Sagaras sedang menatap kedua belah langit di atap gedung yang menjulang tinggi. Langit gelap itu perlahan l digantikan oleh cahaya orange yang perlahan keluar. Diikuti langit biru cerah dibelakang sang mentari.
Susunan angin yang menegur dirinya tak kalah banyak, permukaan angin berselancar tidak rata, membuat baju crewneck agak lebar yang dia pakai bergerak tak karuan, mengikuti angin yang bergerak di sekeliling tubuhnya.
Pria dengan rambut tipis nyaris botak, berwarna agak kecoklatan. Entah apa yang dia lakukan di atas gedung apartemen nya sepagi ini. Tidak biasanya pria yang kerap dipanggil Saga itu menatap mentari.
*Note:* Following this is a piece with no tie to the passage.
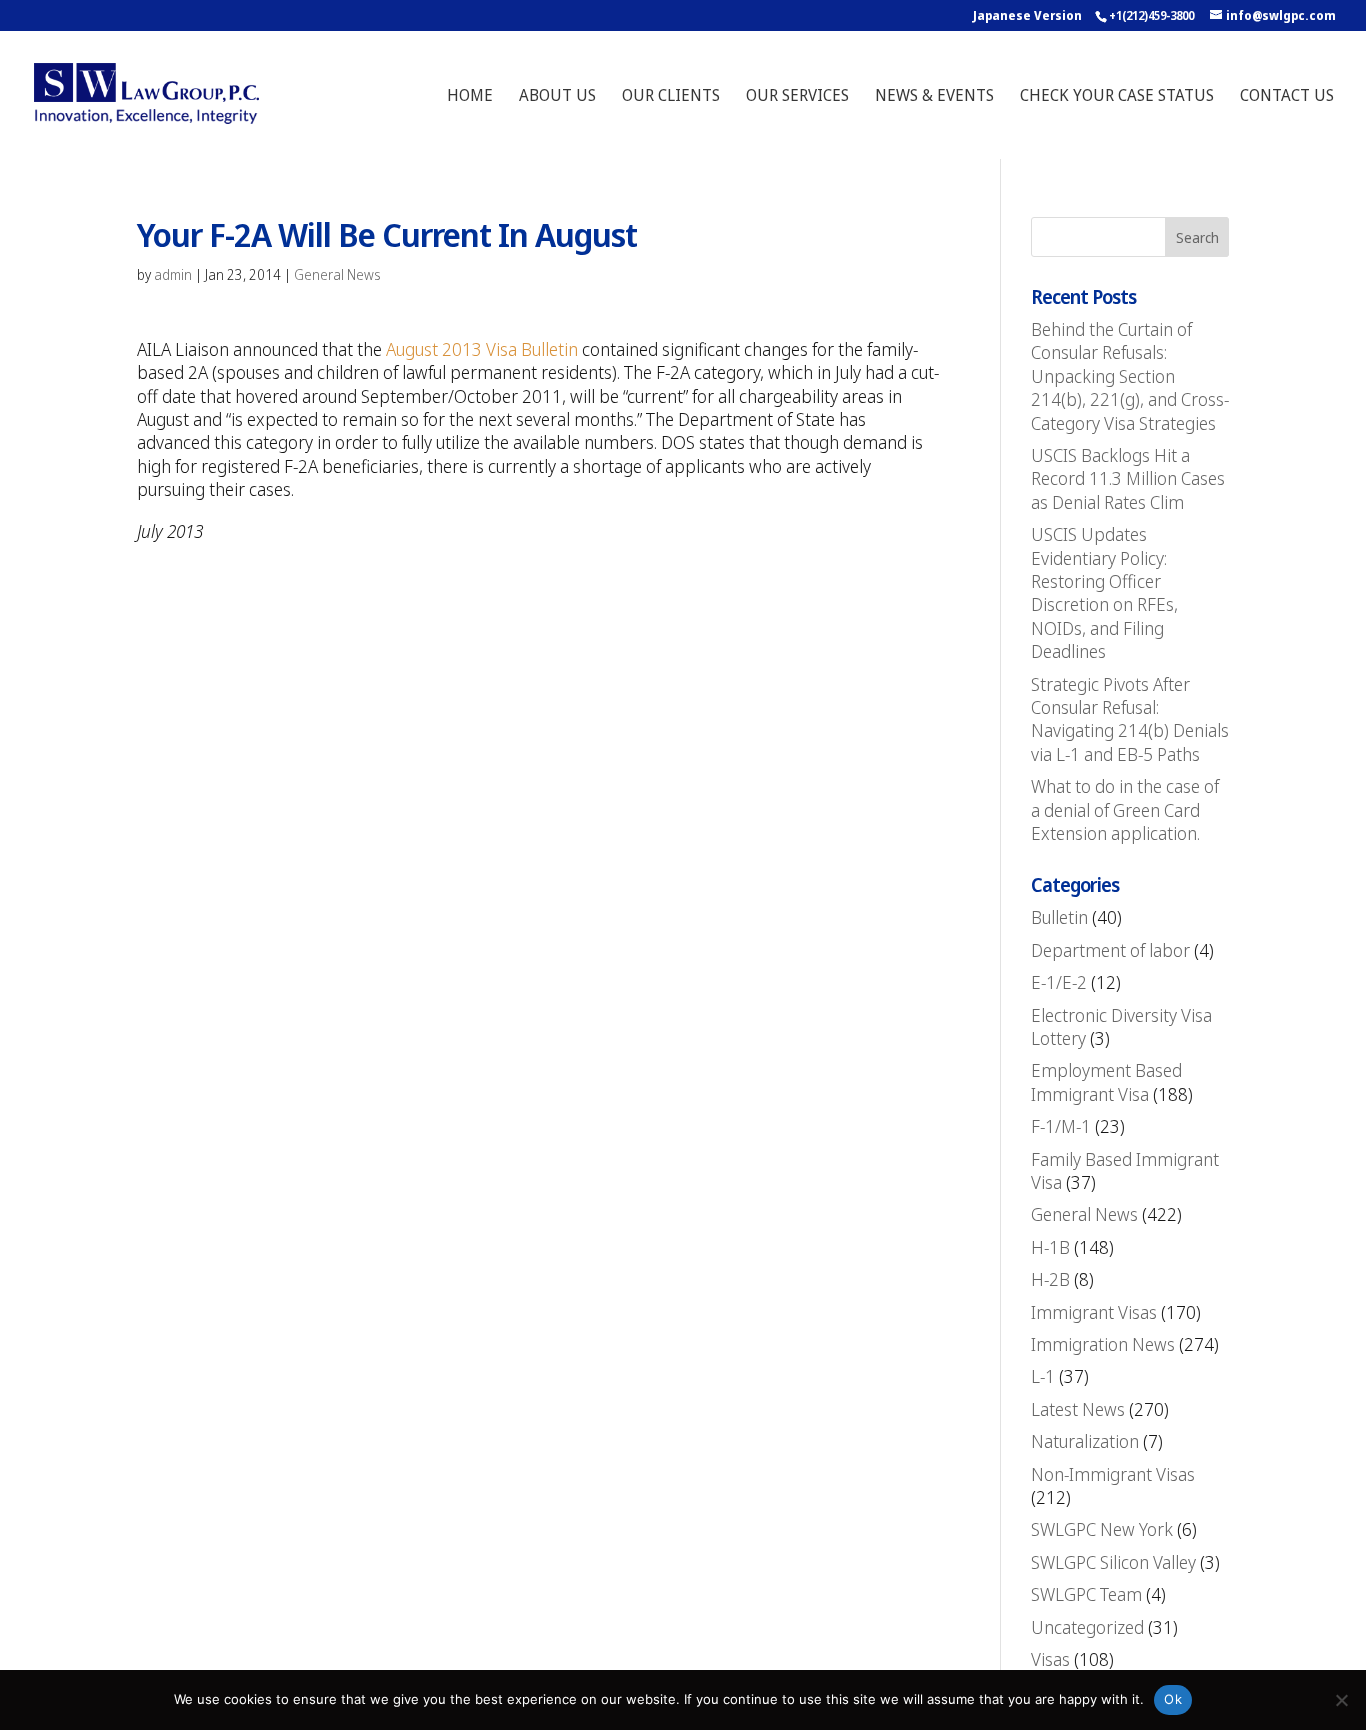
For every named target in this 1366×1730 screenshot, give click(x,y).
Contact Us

Dirinya lebih suka diam dalam ruangan, jendela tertutup. Seakan menjauh dari cahaya seperti vampir di siang hari.
Pria itu merasa lebih nyaman disana. Dirinya tidak akan melihat berbagai macam warna. Kini dia memikirkan impian terbesar nya.
BISAKAH AKU MENGGUNAKAN PALET WARNA ITU? Pertanyaan yang berulang kali diucapkan nya dalam hati. Tidak ada sel kerucut yang berfungsi. Biasanya disebut achromatopsia atau monokromasi.
Kemampuan Sagaras untuk melihat warna sangatlah terbatas.
Dirinya hanya memiliki satu buah sel kerucut atau cones. Bahkan bisa saja semua sel kerucutnya tidak berfungsi, atau buta warna total. Meskipun jarang terjadi dan rasio pengidap nya bisa dibilang cukup jauh. 1:30.000 orang.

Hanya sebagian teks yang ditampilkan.